Richard Elster é um velho professor que trabalhou para o Pentágono no período da Guerra no Iraque (“more than two years of living with the tight minds that made the war”). Dava sentido e coerência à guerra como instrumento e como fim. Tem, portanto, a dureza e a desilusão dos que ajudam o poder a exercer-se de forma extrema, e agora, ao fim da vida, parece afastar-se para fazer um balanço. O narrador, Jim Finley, um jovem documentarista, quer fazer um filme sobre Elster e se hospeda em sua casa, em pleno deserto no interior dos Estados Unidos. Lá recebem a visita da filha de Elster, Jessica, que procura esquecer sua própria inadequação à vida dando apoio a velhos no Upper East Side, em Manhattan (“She wasn’t a child who needed imaginary friends. She was imaginary to herself.”)
Diante do espaço imóvel, árido, a relação entre os três parece congelada no tempo (“Time slows down when I’m here. Time becomes blind. (...) I don’t get old here”). E o tempo é o tema desse romance de DeLillo. O tempo que não transcorre até o corte representado pelo evento trágico e inapreensível. O tempo que custa a passar no deserto ou no filme projetado quadro a quadro, na bela imagem inicial da instalação no museu novaiorquino, que exibe Psicose, de Hitchcock, em câmera lenta, como se o próprio correr do evento trágico (como no clássico assassinato no chuveiro) pudesse ser decomposto em suas unidades fundamentais. Há uma poesia torta na imagem de um corpo que sucumbe quadro a quadro ou do sangue que gira em espiral quase imóvel até desparecer ralo abaixo.

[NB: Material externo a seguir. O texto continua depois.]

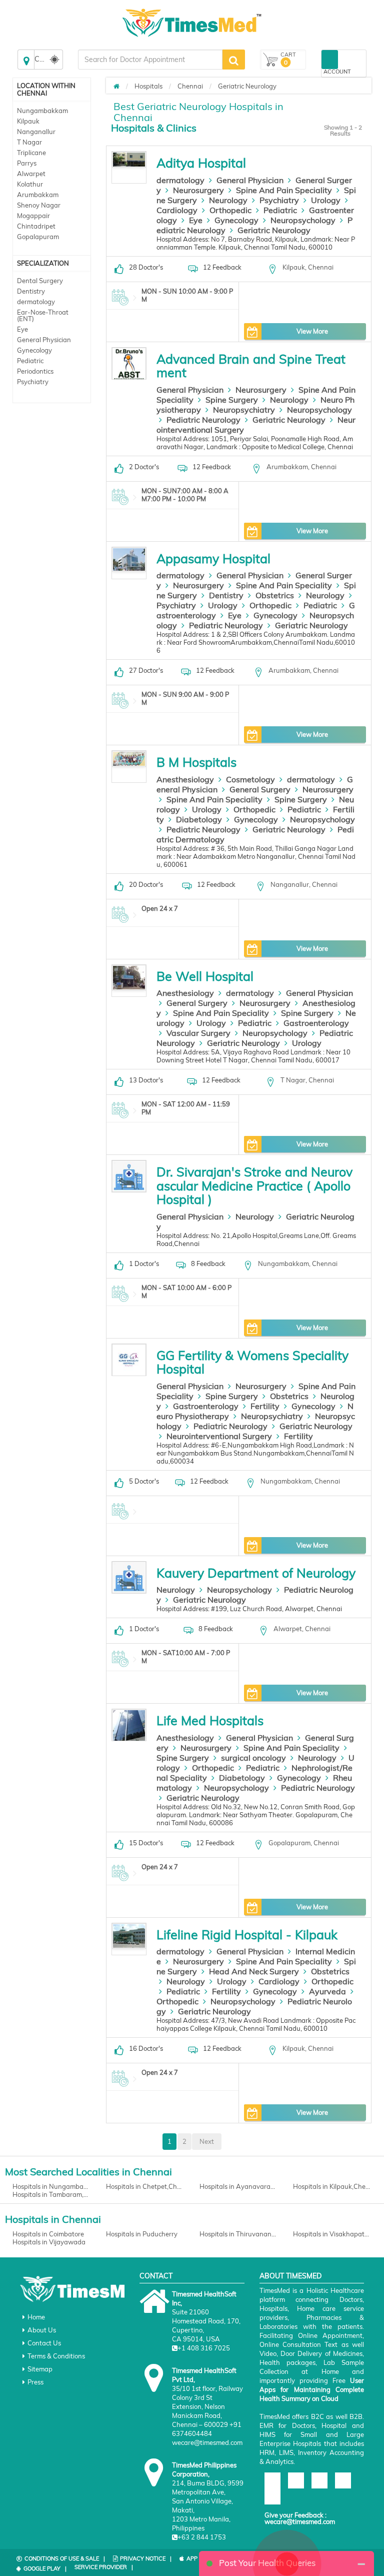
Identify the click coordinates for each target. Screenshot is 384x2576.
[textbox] (150, 60)
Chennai (190, 86)
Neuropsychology (303, 220)
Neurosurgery (198, 190)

Elster, em uma reflexão citada pelo narrador no começo do capítulo 1, parece bergsoniano em sua visão da vida como interioridade, como fluxo, tempo:

“The true life is not reducible to words spoken or written, not by anyone, ever. The true life takes place when we’re alone, thinking, feeling, lost in memory, dreamingly self-aware, the submicroscopoic moments.”

Point Omega é um livro de poucos excessos. Somente numa passagem ou outra, DeLillo faz um esforço excessivo para soar inteligente demais, como em alguns comentários de Finley sobre Elster (os drinks que tomam, a bengala que humaniza). No mais, é um texto de inegável elegância, em que um DeLillo um tanto sombrio e resignado diante do peso e da inexorabilidade do tempo, cria um pequeno universo de silêncio e desencanto.